Yeni hükümetteki bakanlıkların partilere göre dağılımı da Merz’in elini kolaylaştıracak gibi. Dışişleri, içişleri, ekonomi, enerji, sağlık, ulaştırma, eğitim, aile, dijitalleşme, bilimsel araştırma, gıda ve tarım bakanlıkların başına CDU ve CSU’lu politikacılar oturacak. SPD’ye adalet, çevre, sosyal yardım, imar ve iskan, tüketiciyi koruma bakanlıkları verilecek. Bir de savunma bakanlığı. Şimdi SPD’li Savunma Bakanı Boris Pistorius’un bu görevde kalması ve Merz’le çok büyük bir uyum içinde çalışması kesin gibi. Kimilerinin devlet görevi konusunda acemi ve tecrübesiz olarak alaya aldığı ya da eleştirdiği müstakbel Federal Başbakan Merz, ilk kez kurulacak olan Milli Güvenlik Konseyi’nin de başında olacak.
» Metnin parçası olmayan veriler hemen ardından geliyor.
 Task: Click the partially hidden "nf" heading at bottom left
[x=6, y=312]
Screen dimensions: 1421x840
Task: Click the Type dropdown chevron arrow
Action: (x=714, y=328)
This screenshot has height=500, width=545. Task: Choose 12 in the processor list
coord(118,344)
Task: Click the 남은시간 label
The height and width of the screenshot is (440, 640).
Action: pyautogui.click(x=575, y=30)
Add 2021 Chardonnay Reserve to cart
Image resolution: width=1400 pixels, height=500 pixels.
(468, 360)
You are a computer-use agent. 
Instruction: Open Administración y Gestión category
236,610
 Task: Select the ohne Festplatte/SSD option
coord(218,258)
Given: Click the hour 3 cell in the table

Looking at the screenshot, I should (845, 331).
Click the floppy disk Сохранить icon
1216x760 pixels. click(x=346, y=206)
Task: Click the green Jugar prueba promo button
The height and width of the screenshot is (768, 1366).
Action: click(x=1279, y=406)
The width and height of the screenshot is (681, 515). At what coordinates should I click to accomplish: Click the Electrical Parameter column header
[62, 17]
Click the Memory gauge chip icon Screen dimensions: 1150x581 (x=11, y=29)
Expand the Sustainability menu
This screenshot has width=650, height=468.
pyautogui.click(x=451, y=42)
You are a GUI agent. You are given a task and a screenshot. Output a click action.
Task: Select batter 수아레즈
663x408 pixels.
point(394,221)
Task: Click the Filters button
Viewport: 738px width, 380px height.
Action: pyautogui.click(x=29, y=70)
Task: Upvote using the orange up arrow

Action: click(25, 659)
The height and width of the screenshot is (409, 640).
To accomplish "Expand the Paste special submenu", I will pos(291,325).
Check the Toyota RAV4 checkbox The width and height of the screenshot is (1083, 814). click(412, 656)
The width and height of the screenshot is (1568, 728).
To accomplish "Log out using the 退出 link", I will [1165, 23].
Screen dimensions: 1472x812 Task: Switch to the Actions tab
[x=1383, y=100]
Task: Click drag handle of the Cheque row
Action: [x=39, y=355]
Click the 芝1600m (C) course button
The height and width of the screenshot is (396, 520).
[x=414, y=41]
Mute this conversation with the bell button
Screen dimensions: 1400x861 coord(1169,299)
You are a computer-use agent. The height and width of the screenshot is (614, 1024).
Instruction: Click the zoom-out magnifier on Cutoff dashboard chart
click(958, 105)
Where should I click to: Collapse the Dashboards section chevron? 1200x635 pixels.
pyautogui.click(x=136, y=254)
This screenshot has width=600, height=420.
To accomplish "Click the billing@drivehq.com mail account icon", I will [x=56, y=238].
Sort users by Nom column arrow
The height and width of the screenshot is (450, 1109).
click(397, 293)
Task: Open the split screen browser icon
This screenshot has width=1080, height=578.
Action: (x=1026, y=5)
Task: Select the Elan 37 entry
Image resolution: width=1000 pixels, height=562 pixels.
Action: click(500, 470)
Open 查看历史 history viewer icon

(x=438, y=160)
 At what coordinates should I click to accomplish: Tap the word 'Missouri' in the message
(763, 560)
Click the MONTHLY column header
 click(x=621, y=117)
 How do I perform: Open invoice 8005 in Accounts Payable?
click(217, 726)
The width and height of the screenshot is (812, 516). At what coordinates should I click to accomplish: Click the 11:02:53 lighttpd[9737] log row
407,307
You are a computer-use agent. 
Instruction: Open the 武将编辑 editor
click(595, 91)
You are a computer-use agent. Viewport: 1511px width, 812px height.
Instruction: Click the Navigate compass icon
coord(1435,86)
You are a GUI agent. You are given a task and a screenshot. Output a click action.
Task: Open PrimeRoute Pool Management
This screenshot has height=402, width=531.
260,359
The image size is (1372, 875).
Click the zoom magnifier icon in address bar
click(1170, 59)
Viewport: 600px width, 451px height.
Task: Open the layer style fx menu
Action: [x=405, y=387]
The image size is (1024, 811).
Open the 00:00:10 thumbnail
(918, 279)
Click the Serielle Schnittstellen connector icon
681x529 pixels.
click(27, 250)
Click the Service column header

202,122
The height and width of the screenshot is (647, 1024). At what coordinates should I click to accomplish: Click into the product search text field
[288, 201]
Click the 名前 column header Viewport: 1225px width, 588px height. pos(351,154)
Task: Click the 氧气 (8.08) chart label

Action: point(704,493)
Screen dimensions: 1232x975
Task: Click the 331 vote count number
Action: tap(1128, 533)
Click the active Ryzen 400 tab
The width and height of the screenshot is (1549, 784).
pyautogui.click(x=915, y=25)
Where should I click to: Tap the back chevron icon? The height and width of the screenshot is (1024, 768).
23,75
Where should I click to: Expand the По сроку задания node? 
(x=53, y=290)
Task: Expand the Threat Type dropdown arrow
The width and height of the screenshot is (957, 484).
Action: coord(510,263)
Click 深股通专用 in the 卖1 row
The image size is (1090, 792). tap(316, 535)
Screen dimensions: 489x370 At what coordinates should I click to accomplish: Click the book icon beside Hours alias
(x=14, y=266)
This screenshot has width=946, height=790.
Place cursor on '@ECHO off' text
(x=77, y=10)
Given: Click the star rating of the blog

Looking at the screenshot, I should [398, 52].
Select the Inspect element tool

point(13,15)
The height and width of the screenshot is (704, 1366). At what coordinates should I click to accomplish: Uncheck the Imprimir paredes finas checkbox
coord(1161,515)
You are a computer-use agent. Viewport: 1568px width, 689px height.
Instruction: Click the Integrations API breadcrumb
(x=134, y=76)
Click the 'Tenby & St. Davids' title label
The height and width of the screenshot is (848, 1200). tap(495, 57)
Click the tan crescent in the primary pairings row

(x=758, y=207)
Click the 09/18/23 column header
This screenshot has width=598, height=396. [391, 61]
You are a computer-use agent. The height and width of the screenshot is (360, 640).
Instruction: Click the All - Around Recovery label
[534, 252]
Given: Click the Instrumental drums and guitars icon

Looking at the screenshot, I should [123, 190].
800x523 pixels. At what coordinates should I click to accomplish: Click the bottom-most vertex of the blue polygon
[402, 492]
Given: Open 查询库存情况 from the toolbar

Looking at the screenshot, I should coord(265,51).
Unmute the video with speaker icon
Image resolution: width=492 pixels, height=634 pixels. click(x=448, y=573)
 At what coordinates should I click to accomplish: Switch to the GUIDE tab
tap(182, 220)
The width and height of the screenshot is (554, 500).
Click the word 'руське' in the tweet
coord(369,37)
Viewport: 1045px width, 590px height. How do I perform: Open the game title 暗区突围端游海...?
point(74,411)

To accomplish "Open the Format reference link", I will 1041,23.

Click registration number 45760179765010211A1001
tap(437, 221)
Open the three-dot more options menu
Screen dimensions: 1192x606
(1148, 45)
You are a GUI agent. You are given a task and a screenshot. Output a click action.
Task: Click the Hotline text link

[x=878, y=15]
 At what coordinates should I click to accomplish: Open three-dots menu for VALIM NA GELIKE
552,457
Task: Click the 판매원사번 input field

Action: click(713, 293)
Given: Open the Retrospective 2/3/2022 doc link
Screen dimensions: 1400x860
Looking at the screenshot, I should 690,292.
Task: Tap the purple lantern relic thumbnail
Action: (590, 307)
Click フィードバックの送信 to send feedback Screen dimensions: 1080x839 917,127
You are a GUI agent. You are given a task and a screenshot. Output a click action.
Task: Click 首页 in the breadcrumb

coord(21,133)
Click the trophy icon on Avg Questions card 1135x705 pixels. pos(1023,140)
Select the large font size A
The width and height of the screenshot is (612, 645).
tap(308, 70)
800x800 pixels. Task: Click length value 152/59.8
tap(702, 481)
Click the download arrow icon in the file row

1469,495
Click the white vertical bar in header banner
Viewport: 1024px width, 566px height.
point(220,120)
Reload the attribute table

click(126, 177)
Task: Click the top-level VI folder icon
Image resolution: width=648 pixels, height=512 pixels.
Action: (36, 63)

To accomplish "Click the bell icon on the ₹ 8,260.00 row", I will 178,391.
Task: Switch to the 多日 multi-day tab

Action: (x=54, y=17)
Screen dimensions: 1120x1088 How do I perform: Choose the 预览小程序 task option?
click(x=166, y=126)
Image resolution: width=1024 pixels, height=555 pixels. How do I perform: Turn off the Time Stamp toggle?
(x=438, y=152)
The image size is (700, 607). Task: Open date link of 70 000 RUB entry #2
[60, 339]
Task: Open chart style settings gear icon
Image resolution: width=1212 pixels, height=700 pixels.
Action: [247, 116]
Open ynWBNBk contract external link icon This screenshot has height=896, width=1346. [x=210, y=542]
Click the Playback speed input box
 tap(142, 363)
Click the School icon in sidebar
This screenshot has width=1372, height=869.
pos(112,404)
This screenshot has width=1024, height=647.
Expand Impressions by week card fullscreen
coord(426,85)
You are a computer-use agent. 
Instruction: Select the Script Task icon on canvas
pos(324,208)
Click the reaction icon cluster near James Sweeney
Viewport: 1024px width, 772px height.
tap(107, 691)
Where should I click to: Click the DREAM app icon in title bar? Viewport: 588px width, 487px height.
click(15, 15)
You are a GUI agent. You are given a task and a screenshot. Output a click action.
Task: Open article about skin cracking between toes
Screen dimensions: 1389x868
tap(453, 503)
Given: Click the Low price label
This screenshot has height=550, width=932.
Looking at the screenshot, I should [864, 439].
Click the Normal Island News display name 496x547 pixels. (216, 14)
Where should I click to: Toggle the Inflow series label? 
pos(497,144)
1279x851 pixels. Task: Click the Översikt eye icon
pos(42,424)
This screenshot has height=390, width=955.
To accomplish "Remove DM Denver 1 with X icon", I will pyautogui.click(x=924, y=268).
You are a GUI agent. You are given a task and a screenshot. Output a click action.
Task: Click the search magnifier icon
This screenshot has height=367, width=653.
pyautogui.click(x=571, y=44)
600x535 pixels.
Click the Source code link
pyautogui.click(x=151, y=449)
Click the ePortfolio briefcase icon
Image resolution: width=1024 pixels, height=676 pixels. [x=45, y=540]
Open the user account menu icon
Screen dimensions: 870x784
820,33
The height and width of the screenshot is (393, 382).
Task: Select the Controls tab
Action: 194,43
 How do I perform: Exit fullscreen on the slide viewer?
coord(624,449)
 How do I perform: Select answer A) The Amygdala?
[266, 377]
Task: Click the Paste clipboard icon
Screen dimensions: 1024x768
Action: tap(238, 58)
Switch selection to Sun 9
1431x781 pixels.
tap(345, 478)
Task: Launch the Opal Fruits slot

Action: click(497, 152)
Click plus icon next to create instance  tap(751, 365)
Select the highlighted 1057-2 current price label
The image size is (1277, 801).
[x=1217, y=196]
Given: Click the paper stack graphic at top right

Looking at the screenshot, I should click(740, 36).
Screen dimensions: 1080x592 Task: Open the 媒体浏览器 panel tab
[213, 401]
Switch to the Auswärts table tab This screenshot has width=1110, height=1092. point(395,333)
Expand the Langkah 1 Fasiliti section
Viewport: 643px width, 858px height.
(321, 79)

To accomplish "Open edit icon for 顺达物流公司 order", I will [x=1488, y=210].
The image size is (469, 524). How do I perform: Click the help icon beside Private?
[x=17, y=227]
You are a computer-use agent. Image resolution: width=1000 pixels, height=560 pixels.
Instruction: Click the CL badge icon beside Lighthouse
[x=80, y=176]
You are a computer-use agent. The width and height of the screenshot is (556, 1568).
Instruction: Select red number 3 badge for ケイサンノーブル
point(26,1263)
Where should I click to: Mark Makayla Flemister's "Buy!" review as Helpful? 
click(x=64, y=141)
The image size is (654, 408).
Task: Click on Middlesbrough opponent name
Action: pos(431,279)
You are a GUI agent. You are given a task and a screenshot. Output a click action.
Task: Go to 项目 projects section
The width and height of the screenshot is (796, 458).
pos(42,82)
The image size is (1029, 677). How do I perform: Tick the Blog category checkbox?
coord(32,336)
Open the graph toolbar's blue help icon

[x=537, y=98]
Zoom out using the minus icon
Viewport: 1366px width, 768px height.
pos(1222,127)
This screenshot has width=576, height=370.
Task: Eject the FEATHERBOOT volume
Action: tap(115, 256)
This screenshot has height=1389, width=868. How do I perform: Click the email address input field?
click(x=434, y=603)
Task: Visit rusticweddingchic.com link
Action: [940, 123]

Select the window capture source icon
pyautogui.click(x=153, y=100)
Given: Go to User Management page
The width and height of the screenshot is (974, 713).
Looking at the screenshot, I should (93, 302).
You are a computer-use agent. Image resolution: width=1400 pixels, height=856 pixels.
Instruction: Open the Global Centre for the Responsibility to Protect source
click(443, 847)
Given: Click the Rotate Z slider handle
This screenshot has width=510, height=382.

Bu arada aşırı sağcı parti AfD’nin (Almanya için Alternatif) yükselişi sürüyor. Son anketlere göre AfD’nin oy oranı CDU ve CSU’nun toplamıyla aynı düzeyde. Merz, AfD’yle işbirliği yapmayacağını ve ona karşı mücadele edeceğini söylüyor. Ancak seçimden önce bu sözünden dönmüş, onların desteğini kabul etmişti. Ama gelecekte, örneğin SPD’yle ortaklığın tıkanması durumunda, onlarla doğrudan ortaklık seçeneği yeniden karşısına gelebilir. Göreceğiz...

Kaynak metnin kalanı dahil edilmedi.